Sophomore students at Hoover High School handled their anxiety and stress head-on, Wednesday, by leading their first self-care fair.
About a hundred 10th-grade students spent the past four months researching therapies to help improve their mental health.
Their project-based learning started in science and English classes, looking at the physiology and social causes of childhood anxiety, depression, and isolation.
Ivanna Ramirez, 15, is a straight-A student. She proudly admits to using animal therapy to help with attitude adjustments.
"Keeping a dog can literally make me more sociable. It always makes me more optimistic," Ivanna said.
She hosted a booth using cute stuffed animals to educate her classmates on the mental health benefits she enjoys.
Valerie Woodfill is one of the veteran teachers who guided the project work.
Woodfill said, “I think we all need reminders of techniques we can engage in to help our mental health. (That includes) everything from meditation, aroma therapy, breathing techniques.”
Five hundred Hoover students, from freshmen to seniors, passed through the school's gym throughout the day to experience the options available to them for healing and help when they need it most.
“Therapy is just helping myself, make sure that I’m doing good and just finding a way to help maintain my stress," said Chanel Giron, one of the student organizers of the event.
Other therapies featured at the fair included intense exercise, sensory slime-making, and the use of ice-cold water. Tania Garibay, 16, dipped her hands in a bowl of freezing water to improve blood circulation and lower stress levels.
“All you think about are your hands and what your cold hands feel like," she said. "It helps you get your mind off of things. It really helps you.”
Self-care is not often taught in the traditional curriculum. But, Hoover High is a community school which makes it a perfect setting for new ideas and solutions.
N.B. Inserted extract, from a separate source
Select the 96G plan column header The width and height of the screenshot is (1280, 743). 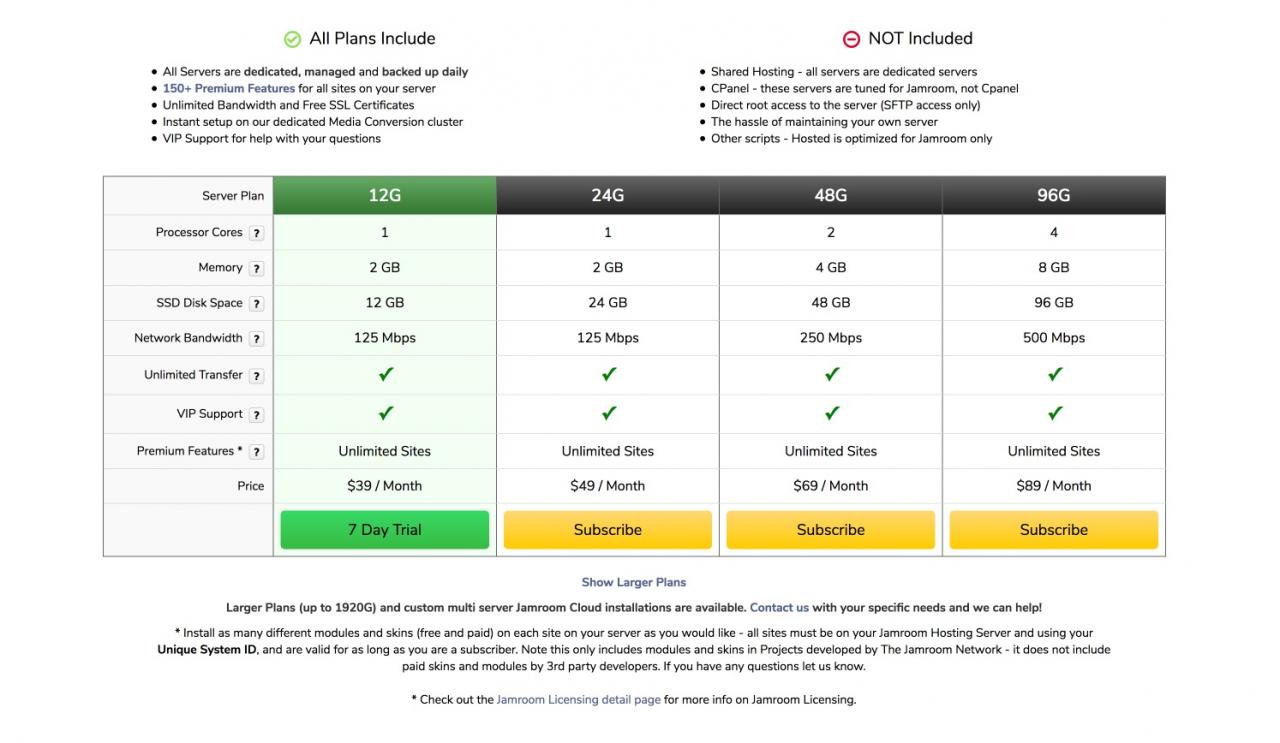point(1054,195)
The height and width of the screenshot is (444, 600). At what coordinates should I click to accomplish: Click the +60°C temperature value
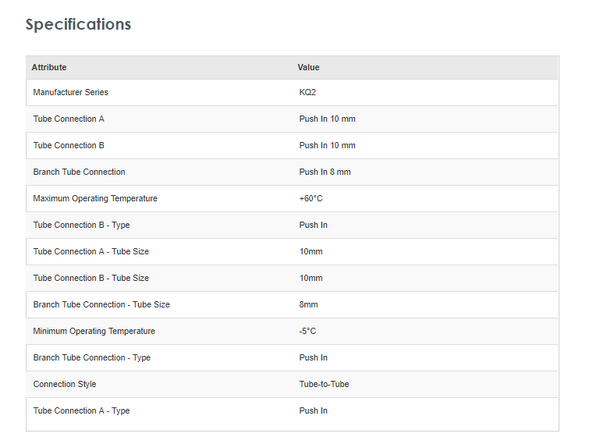tap(311, 199)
A community school has partnerships with outside organizations to provide resources for the specific needs of students and their families.
All the students on campus are survivors of COVID-19 shutdowns and the resulting consequences.
Nattiya Saree, 16, is another of the sophomore organizers.
“I think it made everyone feel like they were in their own bubble and very isolated. So, that carried into here where we kind of struggle with talking about our feelings and finding a way to deal with stress," she said.